The English Pub: A History by Peter Haydon Robert Hale $425 WHAT is nowadays commonly called the English pub has existed for the past 2,000 years and so has the basic liquor it serves. True, the original liquor was ale; beer only came in with the introduction of hops around 1400. Even then, the authorities were opposed to the addition of anything to the original ale ingredients of water, barley and yeast.

Throughout its history, the pub and its precursors have been subject to national or local government interference, for varying reasons, health, financial or - nearer our time - moral.

There used to be official testers, the ale-conners. In the 14th century, these men, according to tradition, were distinguished by their badge of office, leather breeches, just as any establishment selling ale signalled its purpose by driving in a stake outside the door.

The ale-conner 'would visit a house where a new ale stake was displayed and pour a sample on a stool,' Haydon writes.

'He would then sit on the stool, endeavouring not to move for half an hour, after which he would attempt to rise. If his breeches stuck to the stool there was too much residual sugar, the ale was deemed not fully brewed and not fit to drink.' The author half hints that this may be a myth; if it isn't true, it ought to be.

Although brandy was always popular among the rich, it had little impact on the common man. But then, by a quirk of history, William of Orange came to the English throne in 1688.

Being a Dutchman, he encouraged the Dutch drink, which was gin. He passed laws encouraging the distillation of gin in England, 'partly to provide a market for inferior barley and partly to encourage trade with Holland, but mainly to end the brandy trade with Catholic France'.

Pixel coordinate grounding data
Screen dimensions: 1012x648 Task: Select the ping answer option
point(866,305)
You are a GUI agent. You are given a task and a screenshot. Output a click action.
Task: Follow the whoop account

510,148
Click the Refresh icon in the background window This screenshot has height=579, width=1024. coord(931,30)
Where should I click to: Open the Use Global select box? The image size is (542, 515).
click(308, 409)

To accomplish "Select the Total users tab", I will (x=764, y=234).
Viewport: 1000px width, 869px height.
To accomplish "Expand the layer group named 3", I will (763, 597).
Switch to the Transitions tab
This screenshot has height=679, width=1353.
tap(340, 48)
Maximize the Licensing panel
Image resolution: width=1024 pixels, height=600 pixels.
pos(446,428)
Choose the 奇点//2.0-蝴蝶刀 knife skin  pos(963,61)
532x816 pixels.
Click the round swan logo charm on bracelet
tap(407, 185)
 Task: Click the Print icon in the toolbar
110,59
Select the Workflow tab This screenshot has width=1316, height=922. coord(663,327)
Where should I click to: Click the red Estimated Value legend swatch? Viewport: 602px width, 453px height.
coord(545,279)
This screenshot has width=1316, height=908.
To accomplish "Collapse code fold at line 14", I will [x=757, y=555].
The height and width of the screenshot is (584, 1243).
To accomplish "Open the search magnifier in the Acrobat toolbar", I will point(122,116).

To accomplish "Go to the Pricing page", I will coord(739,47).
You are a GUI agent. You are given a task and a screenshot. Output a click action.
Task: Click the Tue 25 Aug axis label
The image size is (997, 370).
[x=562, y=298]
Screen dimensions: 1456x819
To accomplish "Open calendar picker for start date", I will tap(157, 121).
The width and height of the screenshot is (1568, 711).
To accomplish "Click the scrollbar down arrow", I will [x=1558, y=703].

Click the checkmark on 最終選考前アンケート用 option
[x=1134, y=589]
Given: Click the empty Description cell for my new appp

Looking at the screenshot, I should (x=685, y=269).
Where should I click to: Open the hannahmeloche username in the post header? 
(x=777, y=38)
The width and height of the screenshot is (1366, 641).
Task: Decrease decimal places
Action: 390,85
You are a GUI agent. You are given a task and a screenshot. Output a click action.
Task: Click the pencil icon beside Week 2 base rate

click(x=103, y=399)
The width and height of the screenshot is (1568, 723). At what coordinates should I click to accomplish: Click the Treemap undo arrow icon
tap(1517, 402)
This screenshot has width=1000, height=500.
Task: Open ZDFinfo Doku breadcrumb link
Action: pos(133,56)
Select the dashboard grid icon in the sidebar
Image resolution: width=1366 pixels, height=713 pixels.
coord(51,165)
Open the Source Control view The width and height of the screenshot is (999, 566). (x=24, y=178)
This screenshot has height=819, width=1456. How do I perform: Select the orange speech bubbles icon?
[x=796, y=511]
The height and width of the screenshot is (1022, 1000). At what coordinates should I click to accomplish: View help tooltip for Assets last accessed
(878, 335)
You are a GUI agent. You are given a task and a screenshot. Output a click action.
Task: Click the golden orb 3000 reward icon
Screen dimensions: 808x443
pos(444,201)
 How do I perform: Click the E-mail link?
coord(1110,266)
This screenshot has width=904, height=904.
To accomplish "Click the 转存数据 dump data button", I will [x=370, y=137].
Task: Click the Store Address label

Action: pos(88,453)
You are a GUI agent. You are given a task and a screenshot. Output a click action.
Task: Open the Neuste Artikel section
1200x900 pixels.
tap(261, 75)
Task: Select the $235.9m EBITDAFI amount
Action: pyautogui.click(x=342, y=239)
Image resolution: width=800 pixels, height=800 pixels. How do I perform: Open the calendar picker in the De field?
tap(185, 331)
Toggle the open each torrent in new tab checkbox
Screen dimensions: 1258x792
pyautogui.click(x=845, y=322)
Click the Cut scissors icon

## Problem description
Proceed with the review of the English pub history from where it stops.

## Result below
William was successful. 'By 1751 gin consumption had reached 7,049,822 gallons, and that was just the legitimately produced product. One in four houses in London was a dram shop and virtually the entire population was semi-permanently drunk.' Gradually, gin production decreased for social and political reasons, although it still lived on 'to strike again in the early 19th century'. Rum was encouraged as less damaging. Sailors in the navy were issued with a ration of 'a gallon of beer in home waters, a quart of wine in the Mediterranean and one half pint of neat rum on the West Indies Station, issued before noon'.

As it was decided that rum impaired the seamen's health 'ruined their morals and made them slaves to every brutish passion' the liquor was watered down.

This book is full of such details, although its main preoccupations are the social conditions and legislation which have produced the pub of today, an establishment about which Haydon has distinctly mixed views. The food may have improved but the atmosphere has not.

Interestingly, the author spends his working hours as an explosives engineer. But his leisure time is spent, according to the blurb, 'visiting 'countless pubs and carrying out extensive research'. He is a member of the British Guild of Beer Writers and the Campaign for Real Ale.

An interesting book, even if the author does, at times, get bogged down in the technicalities of legislation.